2009 Enhancements to CUA's Retirement Plan

By Christine Peterson

 

During these times of economic stress, it is reassuring to know that flexible financial options are available if needed. As of Jan. 1, 2009, your CUA TIAA-CREF retirement plan offers additional options to assist you in protecting your current and future financial resources.

Withdrawals
Historically, plan participants have been able to make withdrawals from their own contributions to the plan at age 59 ½. These withdrawals have been allowed from all TIAA-CREF accounts — i.e., both Retirement Annuity (RA) and Group Supplemental Retirement Annuity (GSRA) accounts — even if the participant is still actively employed with CUA. This option is not changing.

What’s new: As of January 2009, participants may withdraw funds from CUA’s contributions to their RA account at age 65, even if they are still employed by CUA. Prior to 2009, those still working at CUA had to be age 70 ½ to withdraw funds from CUA contributions.

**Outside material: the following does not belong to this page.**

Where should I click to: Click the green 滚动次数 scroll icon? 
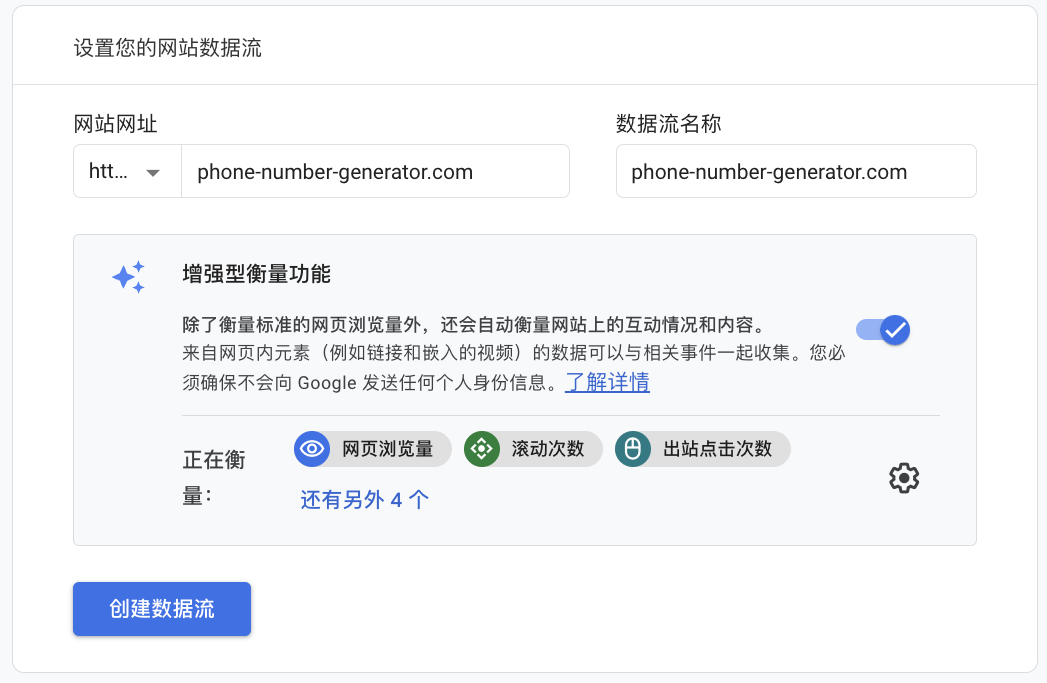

Hardship withdrawals have always been available from a plan participant’s own funds, no matter how old the participant is. This will continue. However, beginning in 2009, participants may only apply for a hardship withdrawal after having utilized all available provisions to take out loans from their plan, which must then be repaid with interest.


Loans

There’s also a change in the policy toward loans from the retirement plan. Prior to 2009, loans were only available from the GSRA account — the voluntary supplemental part of TIAA-CREF that consists of employee funds only. Effective January 2009, loans are also available from the RA account, which includes both employee-contributed and CUA-contributed funds, both of which can be borrowed from.


The minimum loan amount available to participants is $1,000. The maximum loan amount is the lesser of $50,000 or 45 percent of the combined RA and GSRA accumulation. This rule ensures that at least 110 percent of the loan value will be held in your TIAA account as collateral. Repayment is required within five years (except when the loan is used to purchase a principal residence, in which case repayment is required within 10 years).

Interest on loan repayments is set at a variable rate tied to the monthly average corporate bond yield as published by Moody’s Investors Service. The monthly interest remains the same for the first year. Thereafter, the interest rate can change each year if Moody’s corporate bond yield rate changes by one half of one percent or more.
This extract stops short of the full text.